Particularly not an elite level quarterback making the big bucks to lead his team to post-season glory. You can win all the games you want early in the season, but when the chips are down when the snow is flying, best to bring the “A” game.
A great example of a great regular season quarterback, but hard luck or just plain bad playoff performer, was Hall of Famer Y.A. Tittle. The four-time NFL Most Valuable Player has the indistinction of being one of two quarterbacks to have never won a playoff game and to have lost four (spoiler, there’s another on this list).
While dropping the ball in the playoffs, so to speak, didn’t preclude Tittle from being inducted into the hallowed halls in Canton, that 0-4 record will also forever follow him.
Over the years, there have been plenty of Hall-worthy pivots who, come post-season time, mostly poop the bed.

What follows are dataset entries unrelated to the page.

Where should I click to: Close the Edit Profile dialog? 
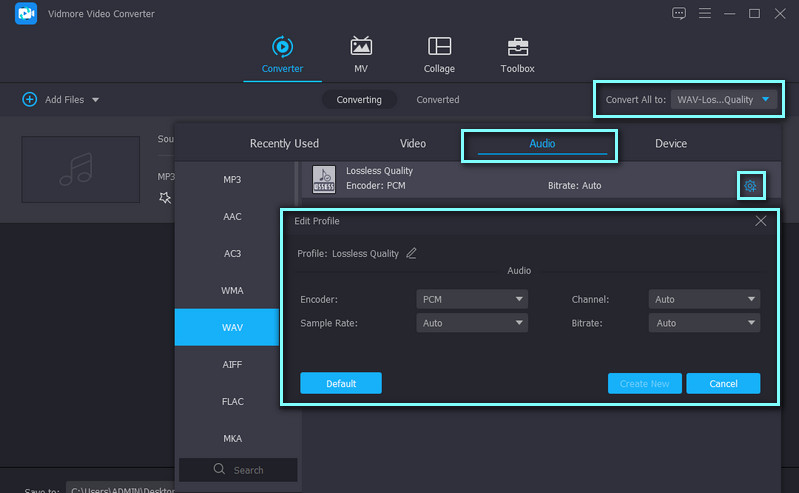(760, 221)
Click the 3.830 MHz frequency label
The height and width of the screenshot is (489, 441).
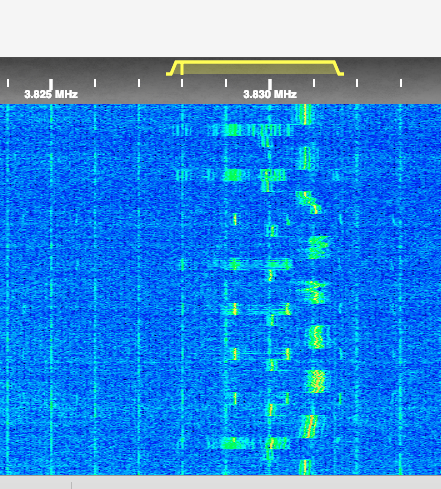(270, 94)
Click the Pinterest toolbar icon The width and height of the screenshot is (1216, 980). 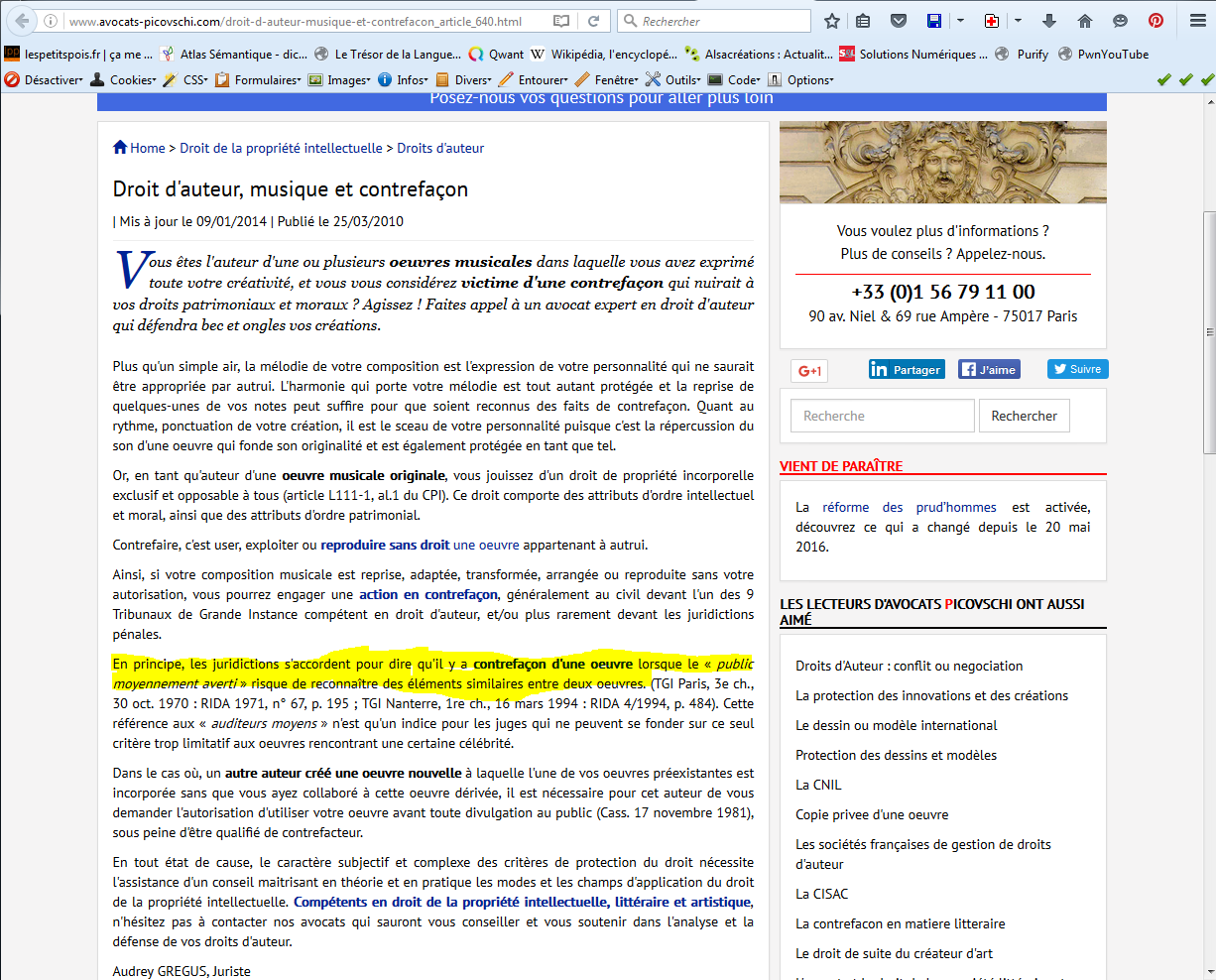point(1155,21)
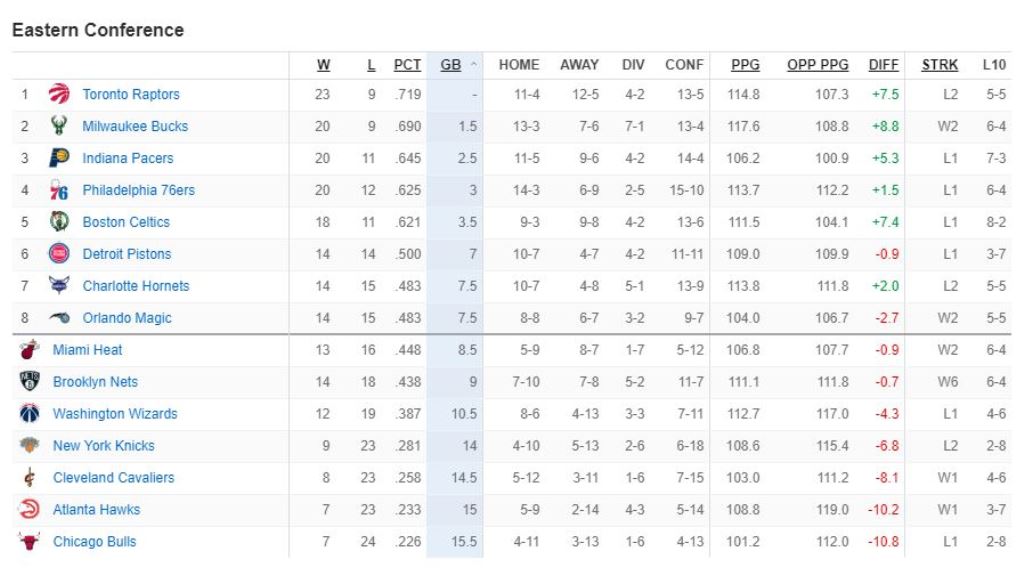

Here are 10 with very dubious playoff records, in no particular order.
10. Peyton Manning
A cinch to have his named called to the Hall of Fame, Manning’s numbers speak for themselves. The two-time Super Bowl champion and five-time NFL MVP set many individual records, including career passing yards (71,940), career touchdowns (539), touchdowns in a season (55) and career wins (186). What Manning wasn’t, though, was a consistent performer come late December, early January. His overall record of 14-13 wasn’t too shabby, it was just that his losses in big games were particularly craptacular. For instance, in 2002 Manning and the Indianapolis Colts went 10-6 and drew the New York Jets in the wild card. After throwing for over 4,000 yards for his fourth straight season, he promptly went out and threw for all of 137 yards (two interceptions) in a 41-0 blowout. Need another example? After his record setting 5,477 yard season in 2013, he led the Broncos to the Super Bowl, only to throw for a ho-hum 280 yards, one touchdown (two picks). Denver was crushed 43-8 by Russell Wilson and the Seahawks. Ouch. Manning would collect a winner’s ring from Super Bowl 50, but only because of the Broncos otherworldly defense.